遠くから必死に走ってくる彼女に、少し申し訳なくなった。
……やっぱり頼むのやめようかな。普通に可愛い子だし。
「その刀、どこで拾ったんですか!?」
「刀……これ?」
やばい、そういえばソラに返すの忘れた。
息を切らして、彼女は続けた。
「これは……私の……大切な人のもので……」
「大切な人……ソラ?」
「! お知り合いですか!?」
「うーん、なんていうか……」
この少女は、ソラの知り合い。

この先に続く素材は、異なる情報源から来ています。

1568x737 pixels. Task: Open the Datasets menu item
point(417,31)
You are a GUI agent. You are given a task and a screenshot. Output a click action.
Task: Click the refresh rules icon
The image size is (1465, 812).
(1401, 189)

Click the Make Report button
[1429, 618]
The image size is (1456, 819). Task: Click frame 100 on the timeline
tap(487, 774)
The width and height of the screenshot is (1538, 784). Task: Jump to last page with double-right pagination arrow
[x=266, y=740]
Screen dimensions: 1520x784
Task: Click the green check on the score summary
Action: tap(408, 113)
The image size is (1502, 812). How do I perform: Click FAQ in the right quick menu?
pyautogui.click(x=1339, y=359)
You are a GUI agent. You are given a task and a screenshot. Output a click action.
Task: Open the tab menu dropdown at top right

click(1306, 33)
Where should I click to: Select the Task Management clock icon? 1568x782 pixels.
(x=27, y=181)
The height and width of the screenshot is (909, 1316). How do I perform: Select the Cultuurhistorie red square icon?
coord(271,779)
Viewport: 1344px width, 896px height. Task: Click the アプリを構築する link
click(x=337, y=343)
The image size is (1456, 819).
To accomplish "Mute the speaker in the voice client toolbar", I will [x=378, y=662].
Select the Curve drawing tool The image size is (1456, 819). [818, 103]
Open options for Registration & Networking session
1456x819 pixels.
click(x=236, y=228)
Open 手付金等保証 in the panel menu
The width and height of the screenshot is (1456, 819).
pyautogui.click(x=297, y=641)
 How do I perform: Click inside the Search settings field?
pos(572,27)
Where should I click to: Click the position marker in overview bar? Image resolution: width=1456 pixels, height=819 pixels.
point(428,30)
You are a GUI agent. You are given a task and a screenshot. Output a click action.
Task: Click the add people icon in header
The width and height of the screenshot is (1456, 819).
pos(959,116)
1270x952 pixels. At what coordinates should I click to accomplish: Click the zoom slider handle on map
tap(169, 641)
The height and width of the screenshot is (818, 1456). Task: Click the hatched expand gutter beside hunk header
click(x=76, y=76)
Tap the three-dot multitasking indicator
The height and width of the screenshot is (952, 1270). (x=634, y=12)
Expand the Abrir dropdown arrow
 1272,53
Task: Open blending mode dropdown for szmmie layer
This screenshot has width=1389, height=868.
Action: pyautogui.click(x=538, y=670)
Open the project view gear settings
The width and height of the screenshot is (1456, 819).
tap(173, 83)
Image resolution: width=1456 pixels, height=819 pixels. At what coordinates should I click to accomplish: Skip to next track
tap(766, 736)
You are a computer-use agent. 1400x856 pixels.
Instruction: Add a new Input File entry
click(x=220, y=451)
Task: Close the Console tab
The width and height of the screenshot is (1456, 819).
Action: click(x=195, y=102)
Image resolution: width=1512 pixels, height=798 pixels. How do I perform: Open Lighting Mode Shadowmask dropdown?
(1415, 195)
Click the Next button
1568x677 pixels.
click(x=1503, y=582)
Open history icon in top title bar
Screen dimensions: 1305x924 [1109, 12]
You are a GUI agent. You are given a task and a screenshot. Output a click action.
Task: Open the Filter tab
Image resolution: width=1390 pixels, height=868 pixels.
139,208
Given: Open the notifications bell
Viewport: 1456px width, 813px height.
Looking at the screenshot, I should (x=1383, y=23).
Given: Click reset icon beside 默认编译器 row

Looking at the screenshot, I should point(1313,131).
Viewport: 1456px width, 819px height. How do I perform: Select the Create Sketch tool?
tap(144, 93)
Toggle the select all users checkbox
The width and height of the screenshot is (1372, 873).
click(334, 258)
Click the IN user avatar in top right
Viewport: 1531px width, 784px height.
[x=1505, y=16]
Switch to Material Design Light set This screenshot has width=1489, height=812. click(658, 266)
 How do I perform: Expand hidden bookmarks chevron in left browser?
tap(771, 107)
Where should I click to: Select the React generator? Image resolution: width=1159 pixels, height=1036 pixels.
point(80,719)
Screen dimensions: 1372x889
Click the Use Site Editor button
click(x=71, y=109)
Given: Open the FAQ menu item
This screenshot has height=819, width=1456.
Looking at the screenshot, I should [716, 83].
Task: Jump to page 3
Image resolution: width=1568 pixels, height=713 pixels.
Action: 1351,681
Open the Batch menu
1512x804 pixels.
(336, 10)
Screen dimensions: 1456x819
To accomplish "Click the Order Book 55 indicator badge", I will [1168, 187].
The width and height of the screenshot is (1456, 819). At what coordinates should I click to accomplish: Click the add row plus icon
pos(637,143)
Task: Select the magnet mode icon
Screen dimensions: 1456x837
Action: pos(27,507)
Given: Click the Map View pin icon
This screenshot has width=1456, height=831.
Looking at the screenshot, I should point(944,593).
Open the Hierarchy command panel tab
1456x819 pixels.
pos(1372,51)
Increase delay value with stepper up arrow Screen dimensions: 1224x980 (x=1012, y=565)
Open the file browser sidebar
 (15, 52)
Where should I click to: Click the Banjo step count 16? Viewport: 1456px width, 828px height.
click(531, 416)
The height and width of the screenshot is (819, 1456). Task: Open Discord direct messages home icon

よし、完璧だ。
彼女の言葉も耳に入らないまま、手首を取る。
「ごめん! ちょっと一緒に来てほしいから!」
さすがのソラも自身を見失ったって、関係のない人間、少女を傷つけるわけがない。
サラマンダーは……思ったより優しそうだから、それに賭ける。
頼むからまだ決着がついていませんように!
転がり込むように二人を残した拠点へ駆け込んだ。
—————
あまりにもその女の子が疲れているように見えたので、一度呼吸を整えてもらう。
「どういうことですか!? あなたは、いったい……!」
「ソラがいるんだけど……喧嘩中って言うか……俺一人じゃ止められないし、連れ帰ってもらおうと思って」
「あの……ソラさんとはどういう関係ですか?」
「……いやぁ、ちょっと仲がいいって言うか、俺が頼ってるだけでソラには嫌われてるって言うか」
しどろもどろになる俺に、彼女は小首をかしげた。
……この状況でこんなこと言うのもなんだが、なかなか美少女だ。
髪もすげぇサラサラ、折れそうなほっそりとした身に合わずその目は凜として、きれい。
俺のほうが気になってきた、この子ソラとどういう関係だろう。
「あ、そうだ、ちょっと危ないけど、大丈夫かな?」
「はい。私こう見えても『氷の中将』の娘ですから」
……氷の中将?
とにかく、大丈夫といってくれたので、あの部屋に突撃!
「お、おい、お前ら!」
扉を開けると、まずソラが持っていた目の前に折れた刀があって、
サラマンダーの刀はドアに突き刺さってて、火も消えてるし。
ベッドからは、ワラやら羽やらがばら撒かれているし、タンスも扉が一つ焦げている。
そして、二人はという遠くのほうでサラマンダーが馬乗りになっているというか。
……なんかわからんが壮絶な戦いがあったんだな。
「ソラさ……っ」
少女が声をあげて、そのまま息をのんだ。
部屋にいる二人も動きを止めた。
時間が止まったかのように、静寂が生れた。
「さー、くん……」
少女がかすかに唇を震わせた。
サラマンダーは彼女を見つめ、奇妙に、眼を大きく見開き、
泣きそうな表情をしたかと思ったら、そのまますごい勢いで窓から飛びおりた。
それにつられ、魔法が解けたように俺と女の子が窓に駆け寄る。
「バカマンダー!」
「サー君!」
ソラだけが意味が分からないといった様子でこちらを見ていた。
はっきり言って俺も展開の速さについていけない。
……この子、サラマンダーの知り合い?
「……可愛いね。このあと、時間、ある?」
ナンパのような台詞に、ソラが俺をキッと睨みつけた。